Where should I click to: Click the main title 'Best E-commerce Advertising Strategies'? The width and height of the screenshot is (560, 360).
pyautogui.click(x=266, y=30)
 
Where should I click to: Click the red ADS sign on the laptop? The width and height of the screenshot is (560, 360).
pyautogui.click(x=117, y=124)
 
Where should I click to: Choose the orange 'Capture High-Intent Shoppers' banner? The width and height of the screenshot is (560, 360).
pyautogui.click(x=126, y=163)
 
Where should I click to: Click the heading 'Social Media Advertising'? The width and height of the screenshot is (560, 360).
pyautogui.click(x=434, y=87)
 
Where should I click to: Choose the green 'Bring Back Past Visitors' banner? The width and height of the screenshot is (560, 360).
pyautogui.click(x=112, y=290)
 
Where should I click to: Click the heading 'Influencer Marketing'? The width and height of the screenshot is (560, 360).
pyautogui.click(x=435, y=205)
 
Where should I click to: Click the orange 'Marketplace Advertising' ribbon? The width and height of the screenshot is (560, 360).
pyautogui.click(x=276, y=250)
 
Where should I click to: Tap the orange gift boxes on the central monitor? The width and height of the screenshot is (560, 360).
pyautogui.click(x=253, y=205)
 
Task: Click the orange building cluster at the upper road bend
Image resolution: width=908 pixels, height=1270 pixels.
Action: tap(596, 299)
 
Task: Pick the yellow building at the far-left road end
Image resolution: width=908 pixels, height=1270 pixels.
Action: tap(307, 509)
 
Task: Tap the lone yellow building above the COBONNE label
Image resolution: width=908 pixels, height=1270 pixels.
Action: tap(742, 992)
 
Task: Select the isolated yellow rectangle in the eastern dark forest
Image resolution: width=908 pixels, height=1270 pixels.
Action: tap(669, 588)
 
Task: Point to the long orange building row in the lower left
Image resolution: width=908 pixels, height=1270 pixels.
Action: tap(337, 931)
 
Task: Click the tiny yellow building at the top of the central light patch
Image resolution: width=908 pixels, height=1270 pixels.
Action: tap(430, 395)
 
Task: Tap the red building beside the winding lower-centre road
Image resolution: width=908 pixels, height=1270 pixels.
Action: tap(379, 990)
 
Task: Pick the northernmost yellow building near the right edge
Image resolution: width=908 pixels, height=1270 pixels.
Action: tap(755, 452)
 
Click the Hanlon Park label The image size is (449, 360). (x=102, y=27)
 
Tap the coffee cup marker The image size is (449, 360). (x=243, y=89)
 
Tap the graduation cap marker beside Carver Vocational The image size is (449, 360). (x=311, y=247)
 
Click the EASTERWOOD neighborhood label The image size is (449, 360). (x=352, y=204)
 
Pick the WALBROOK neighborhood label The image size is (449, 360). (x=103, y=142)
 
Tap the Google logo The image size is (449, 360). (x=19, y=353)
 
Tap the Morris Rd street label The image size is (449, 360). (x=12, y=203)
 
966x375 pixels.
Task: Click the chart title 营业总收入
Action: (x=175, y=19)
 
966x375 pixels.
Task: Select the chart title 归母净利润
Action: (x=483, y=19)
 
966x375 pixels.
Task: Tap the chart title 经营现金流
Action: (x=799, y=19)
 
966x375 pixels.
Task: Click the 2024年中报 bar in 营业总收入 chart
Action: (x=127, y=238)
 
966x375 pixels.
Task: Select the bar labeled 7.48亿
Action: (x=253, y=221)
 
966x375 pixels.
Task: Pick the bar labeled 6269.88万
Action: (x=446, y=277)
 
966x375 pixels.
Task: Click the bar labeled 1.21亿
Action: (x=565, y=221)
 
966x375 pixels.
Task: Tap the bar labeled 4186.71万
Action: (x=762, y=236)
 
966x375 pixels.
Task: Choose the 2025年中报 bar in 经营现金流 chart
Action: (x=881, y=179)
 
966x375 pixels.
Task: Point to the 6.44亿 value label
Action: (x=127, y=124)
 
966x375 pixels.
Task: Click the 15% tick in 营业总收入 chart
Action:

- _TO DO_: Could you duplicate the records from the line containing "Task: Tap the red" down to the line containing "Action: tap(755, 452)", with both of those lines included and each line unchanged?

- _REPLY TO THE TASK_:
Task: Tap the red building beside the winding lower-centre road
Image resolution: width=908 pixels, height=1270 pixels.
Action: tap(379, 990)
 
Task: Pick the northernmost yellow building near the right edge
Image resolution: width=908 pixels, height=1270 pixels.
Action: tap(755, 452)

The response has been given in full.